Having reviewed many of the recommendations for reducing the costs of prescription drugs in the U.S., I believe that the following ideas have the most promise of actually doing the job:

  • Laws constraining price-gouging during emergencies could potentially be adapted to prevent drug companies from earning excessive profits on live-saving medicines.
  • The government could develop criteria for using eminent domain to bring certain patents into the public domain while compensating patent holders with the fair market value of their patents.
  • Drug companies could have their pricing regulated like utilities, allowing them to earn a reasonable return while preventing excessive profits.

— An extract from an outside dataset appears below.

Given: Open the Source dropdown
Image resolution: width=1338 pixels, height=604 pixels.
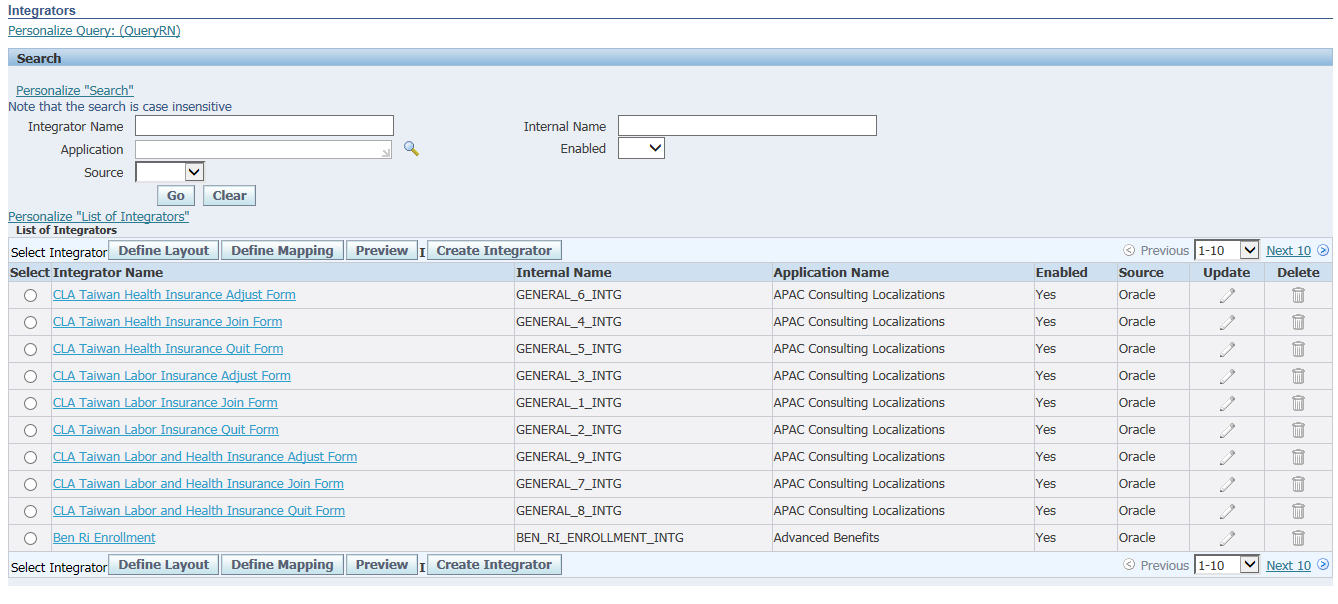Looking at the screenshot, I should tap(169, 171).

  • In cases where funding from the federal government leads to drug discoveries, the government should include pricing terms in its licensing agreements with drug manufacturers.
  • In the same way that individuals with end-stage renal disease are categorically eligible for Medicare, certain other conditions or the need for specific drugs could be added to Medicare as new eligibility categories.
  • The federal government could create incentives for, or focus research funding on specific therapeutic areas with only one drug currently available.
  • Several major health systems are partnering to create a new non-profit drug manufacturer to create more competition in the generic drug market and ensure that drugs that they need are available at reasonable prices.
  • Remove “gag” clauses that are in contracts between pharmacy benefit managers and pharmacies that prevent pharmacists from discussing lower priced alternatives or informing patients when they might face a lower price if paying directly rather than through their health plan.
  • Make rebates from drug companies to health insurance companies and/or pharmacy benefit managers more transparent or get rid of them.
  • Ban direct-to-consumer advertising of prescription drugs. The U.S. is one of only two countries in the world that allows DTC advertising of prescription drugs.

No one thing will reduce prescription drug prices in the U.S., but there are many promising options.  While some ideas might require some out-of-the-box thinking or make some people or groups uncomfortable, this is an issue that is only going to get worse and doing nothing, or doing things that do not address the underlying dynamics, will increasingly not be an option.